- Directions -
Return all lines from the listing below in which "resolution" appears.

- Provided data -
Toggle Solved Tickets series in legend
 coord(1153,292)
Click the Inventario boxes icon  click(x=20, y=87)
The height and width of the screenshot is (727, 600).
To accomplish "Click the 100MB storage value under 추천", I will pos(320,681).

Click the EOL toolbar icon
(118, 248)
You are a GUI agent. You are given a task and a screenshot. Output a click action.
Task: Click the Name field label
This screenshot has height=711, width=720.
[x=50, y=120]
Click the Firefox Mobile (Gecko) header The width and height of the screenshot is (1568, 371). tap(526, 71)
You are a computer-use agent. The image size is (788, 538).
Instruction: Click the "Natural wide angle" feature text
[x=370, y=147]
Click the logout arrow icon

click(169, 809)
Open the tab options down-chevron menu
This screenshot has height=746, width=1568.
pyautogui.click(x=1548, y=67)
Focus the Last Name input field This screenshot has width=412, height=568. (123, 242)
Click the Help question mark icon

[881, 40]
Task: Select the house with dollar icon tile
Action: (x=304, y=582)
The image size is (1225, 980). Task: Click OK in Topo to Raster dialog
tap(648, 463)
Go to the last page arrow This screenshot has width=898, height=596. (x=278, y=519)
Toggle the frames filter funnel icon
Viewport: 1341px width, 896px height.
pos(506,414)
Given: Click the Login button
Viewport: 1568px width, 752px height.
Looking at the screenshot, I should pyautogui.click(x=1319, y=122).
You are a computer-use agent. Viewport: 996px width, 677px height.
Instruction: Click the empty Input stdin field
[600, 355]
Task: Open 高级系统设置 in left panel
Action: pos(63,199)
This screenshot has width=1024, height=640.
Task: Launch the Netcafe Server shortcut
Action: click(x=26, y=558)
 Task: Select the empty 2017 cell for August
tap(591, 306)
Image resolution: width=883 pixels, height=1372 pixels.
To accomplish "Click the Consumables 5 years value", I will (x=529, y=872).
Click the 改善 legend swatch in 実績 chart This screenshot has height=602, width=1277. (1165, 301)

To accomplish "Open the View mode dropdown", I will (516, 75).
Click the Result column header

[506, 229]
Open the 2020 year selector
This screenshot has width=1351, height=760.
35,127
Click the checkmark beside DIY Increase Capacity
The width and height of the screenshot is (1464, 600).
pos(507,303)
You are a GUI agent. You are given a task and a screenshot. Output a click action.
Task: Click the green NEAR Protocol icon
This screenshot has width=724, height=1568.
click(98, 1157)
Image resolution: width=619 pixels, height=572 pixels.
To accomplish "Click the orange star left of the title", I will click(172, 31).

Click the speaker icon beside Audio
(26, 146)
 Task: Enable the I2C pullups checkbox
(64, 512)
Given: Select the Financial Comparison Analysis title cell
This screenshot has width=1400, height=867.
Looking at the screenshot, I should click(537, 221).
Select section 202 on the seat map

- Task answer -
Image resolution: width=883 pixels, height=1372 pixels.
Image resolution: width=619 pixels, height=572 pixels.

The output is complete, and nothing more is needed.